Si je devais cheminer ici vers le milieu de l'hiver, le seul bruit que j'entendrais sans doute serait le vent qui dissémine la neige à fleur de glace. Ce n'est que de temps à autre, en marchand sur les hauts-fonds gelés, que j'entendrais sous mes pieds un filet d'eau se frayer tant bien que mal un chemin dans la glace. Plus tard encore, lorsque celle-ci fera plusieurs pieds de haut, comblant l'affluent le plus vaste, il se peut que j'entende tout au fond d'une crevasse enneigée le murmure et la houle profonde de la rivière qui court sous mes pieds.
Car la glace et la rivière sous la glace ne restent jamais très longtemps immobiles. Encore et encore, durant ce long hiver, l'eau se fraiera un chemin vers la surface. Elle creusera une veine liquide, d'où elle surgira pour se répandre à la surface de glace et de neige avant de geler de nouveau, formant une strate fragile. Le vent apportera sa charge de neige poudreuse pour polir la glace brute, lui donner un lustre sauvage. Des fleurs délicates de givre viendront éclore à sa surface, légers pétales recroquevillés sur la glace grumeleuse, que balaiera le premier souffle de vent. Et sur cette étendue de glace neuve, le silence se fera de nouveau, le silence de la glace, inchangé depuis le premier hiver sur Terre.

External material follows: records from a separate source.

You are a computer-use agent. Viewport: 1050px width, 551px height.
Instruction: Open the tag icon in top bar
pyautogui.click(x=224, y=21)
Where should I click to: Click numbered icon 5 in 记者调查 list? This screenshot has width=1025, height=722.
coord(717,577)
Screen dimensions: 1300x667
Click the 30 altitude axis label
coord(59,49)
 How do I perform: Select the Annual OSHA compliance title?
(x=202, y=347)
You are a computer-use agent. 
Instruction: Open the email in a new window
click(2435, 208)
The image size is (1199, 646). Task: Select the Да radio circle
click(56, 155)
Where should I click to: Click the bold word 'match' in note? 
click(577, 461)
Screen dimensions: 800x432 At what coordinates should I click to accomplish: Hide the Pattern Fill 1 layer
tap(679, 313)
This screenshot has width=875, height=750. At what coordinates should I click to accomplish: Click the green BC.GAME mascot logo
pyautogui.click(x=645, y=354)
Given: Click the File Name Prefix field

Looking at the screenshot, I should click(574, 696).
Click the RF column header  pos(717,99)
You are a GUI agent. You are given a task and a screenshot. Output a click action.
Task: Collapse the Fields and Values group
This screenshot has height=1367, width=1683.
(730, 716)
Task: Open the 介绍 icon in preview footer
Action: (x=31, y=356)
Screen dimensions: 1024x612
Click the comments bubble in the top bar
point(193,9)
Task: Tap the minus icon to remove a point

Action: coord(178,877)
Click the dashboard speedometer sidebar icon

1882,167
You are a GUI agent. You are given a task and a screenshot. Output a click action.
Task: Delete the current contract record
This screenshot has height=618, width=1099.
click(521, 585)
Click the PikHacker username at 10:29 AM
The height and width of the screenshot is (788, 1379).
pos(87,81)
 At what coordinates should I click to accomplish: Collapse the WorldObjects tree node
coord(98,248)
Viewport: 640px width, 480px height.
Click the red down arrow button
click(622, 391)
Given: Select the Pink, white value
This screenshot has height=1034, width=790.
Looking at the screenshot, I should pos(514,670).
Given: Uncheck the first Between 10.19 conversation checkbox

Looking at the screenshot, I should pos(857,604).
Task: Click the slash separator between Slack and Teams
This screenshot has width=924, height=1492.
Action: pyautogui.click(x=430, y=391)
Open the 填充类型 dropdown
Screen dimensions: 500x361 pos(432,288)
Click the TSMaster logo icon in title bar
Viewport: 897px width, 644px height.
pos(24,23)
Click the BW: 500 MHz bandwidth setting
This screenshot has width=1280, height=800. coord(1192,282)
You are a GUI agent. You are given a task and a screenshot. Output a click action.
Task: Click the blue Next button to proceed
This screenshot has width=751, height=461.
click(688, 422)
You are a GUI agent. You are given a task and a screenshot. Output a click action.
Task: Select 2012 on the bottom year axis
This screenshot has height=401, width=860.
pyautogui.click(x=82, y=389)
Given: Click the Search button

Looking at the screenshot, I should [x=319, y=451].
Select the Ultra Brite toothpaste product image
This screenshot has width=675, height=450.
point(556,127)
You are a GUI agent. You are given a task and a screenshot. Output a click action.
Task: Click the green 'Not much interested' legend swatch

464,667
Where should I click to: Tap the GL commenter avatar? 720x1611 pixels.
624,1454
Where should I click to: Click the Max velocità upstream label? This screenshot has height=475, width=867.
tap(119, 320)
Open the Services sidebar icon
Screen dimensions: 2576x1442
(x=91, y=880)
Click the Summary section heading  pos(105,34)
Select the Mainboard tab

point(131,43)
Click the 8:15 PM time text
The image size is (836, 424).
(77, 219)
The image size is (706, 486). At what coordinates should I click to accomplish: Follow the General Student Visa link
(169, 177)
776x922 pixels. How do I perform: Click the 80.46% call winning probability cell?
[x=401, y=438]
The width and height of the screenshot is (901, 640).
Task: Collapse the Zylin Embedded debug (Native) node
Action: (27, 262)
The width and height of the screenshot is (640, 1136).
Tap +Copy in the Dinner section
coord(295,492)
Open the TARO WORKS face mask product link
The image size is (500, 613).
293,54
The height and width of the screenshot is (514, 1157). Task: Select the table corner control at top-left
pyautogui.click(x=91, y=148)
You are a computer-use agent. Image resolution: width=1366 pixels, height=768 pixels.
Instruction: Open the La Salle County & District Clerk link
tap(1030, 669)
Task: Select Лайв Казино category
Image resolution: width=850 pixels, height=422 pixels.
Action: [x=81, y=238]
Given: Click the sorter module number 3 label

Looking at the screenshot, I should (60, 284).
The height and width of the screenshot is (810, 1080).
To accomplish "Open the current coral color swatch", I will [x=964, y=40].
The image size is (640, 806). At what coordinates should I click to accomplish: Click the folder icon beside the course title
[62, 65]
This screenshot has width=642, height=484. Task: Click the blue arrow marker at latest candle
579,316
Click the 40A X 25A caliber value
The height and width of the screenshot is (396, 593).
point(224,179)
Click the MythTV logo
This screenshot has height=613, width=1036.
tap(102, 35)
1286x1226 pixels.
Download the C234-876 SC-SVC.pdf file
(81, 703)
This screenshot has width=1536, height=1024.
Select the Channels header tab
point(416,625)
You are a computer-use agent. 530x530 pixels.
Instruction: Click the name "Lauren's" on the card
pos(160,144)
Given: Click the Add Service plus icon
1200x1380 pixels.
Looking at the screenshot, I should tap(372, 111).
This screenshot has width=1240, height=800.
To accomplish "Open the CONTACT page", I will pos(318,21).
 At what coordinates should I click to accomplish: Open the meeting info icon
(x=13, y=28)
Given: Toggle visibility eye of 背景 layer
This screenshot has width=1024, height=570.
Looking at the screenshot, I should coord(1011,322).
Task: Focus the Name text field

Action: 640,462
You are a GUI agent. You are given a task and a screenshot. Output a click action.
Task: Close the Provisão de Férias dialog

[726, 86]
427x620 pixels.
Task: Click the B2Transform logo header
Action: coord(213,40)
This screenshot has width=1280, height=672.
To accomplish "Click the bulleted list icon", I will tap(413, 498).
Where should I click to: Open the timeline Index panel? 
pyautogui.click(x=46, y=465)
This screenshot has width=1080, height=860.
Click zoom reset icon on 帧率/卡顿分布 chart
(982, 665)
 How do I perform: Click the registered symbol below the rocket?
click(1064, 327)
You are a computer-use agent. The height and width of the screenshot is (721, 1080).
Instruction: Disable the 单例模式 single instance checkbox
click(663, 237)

Mais tout ceci reste à venir, aujourd'hui comme hier. L'hiver se met en route dans la contrée, par monts et plaines, marécages et plateaux, à travers lacs et bassins, affluents et embouchures. Il a cheminé lentement cet automne, d'un pas égal, majestueux, gagnant un peu de givre chaque nuit, perdant un peu de chaleur chaque jour. En attendant, l'eau profonde de la rivière coule à mes pieds, lente et chargée de glace, et le son profond de cette eau remplit le paysage tout autour de moi.